Travail demandé:
Recopiez sans rien changer le passage de l'extrait sur la loi pétrolière du Soudan du Sud qui commence par « Au Soudan du » et se termine par « été rendu public. ».

Extrait fourni:

________________

Au Soudan du Sud, le ministre du Pétrole et des Mines, Stephen Dhieu Dau, a déclaré que la Loi sur le pétrole veille à ce que les membres de la société en général « soient en mesure de déterminer l’origine de nos ressources, la gestion et l’usage qui en sont faits». Bien que la loi dispose que l’information sur le pétrole reste publique, une disposition particulière permet au ministère de déterminer si un contrat pétrolier particulier doit être publié ou pas, a déclaré Dana Wilkins, une militante de Global Witness. Jusqu’à cette fin d’année 2012, aucun contrat n’a été rendu public.

________________

Matériel fourni:
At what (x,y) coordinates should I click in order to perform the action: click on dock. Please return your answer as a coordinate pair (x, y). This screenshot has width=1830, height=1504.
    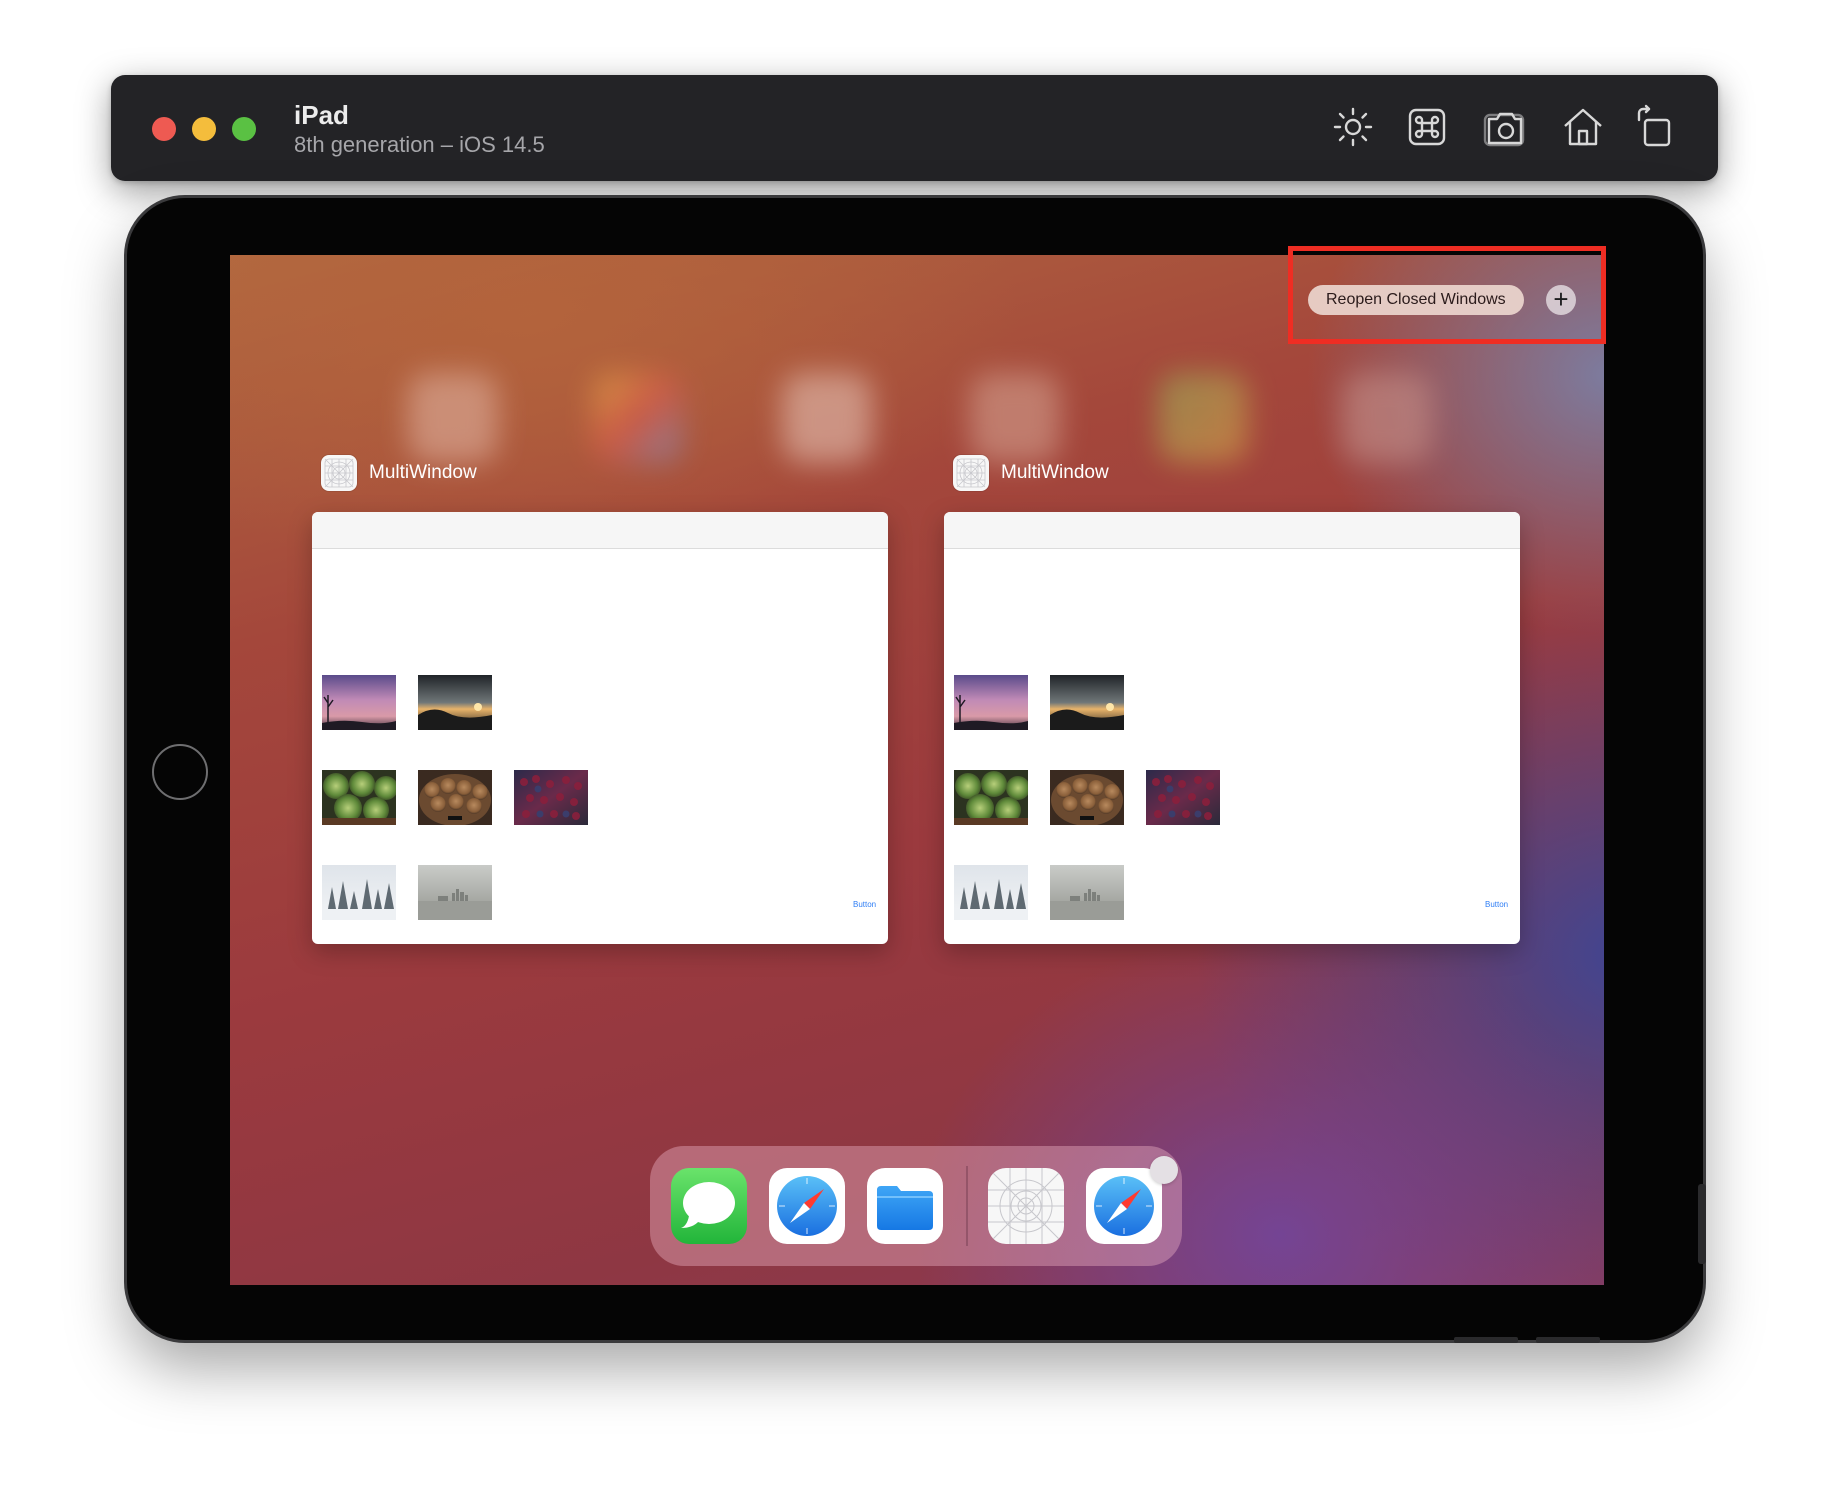
    Looking at the image, I should click on (916, 1206).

________________

Corrigé:
Au Soudan du Sud, le ministre du Pétrole et des Mines, Stephen Dhieu Dau, a déclaré que la Loi sur le pétrole veille à ce que les membres de la société en général « soient en mesure de déterminer l’origine de nos ressources, la gestion et l’usage qui en sont faits». Bien que la loi dispose que l’information sur le pétrole reste publique, une disposition particulière permet au ministère de déterminer si un contrat pétrolier particulier doit être publié ou pas, a déclaré Dana Wilkins, une militante de Global Witness. Jusqu’à cette fin d’année 2012, aucun contrat n’a été rendu public.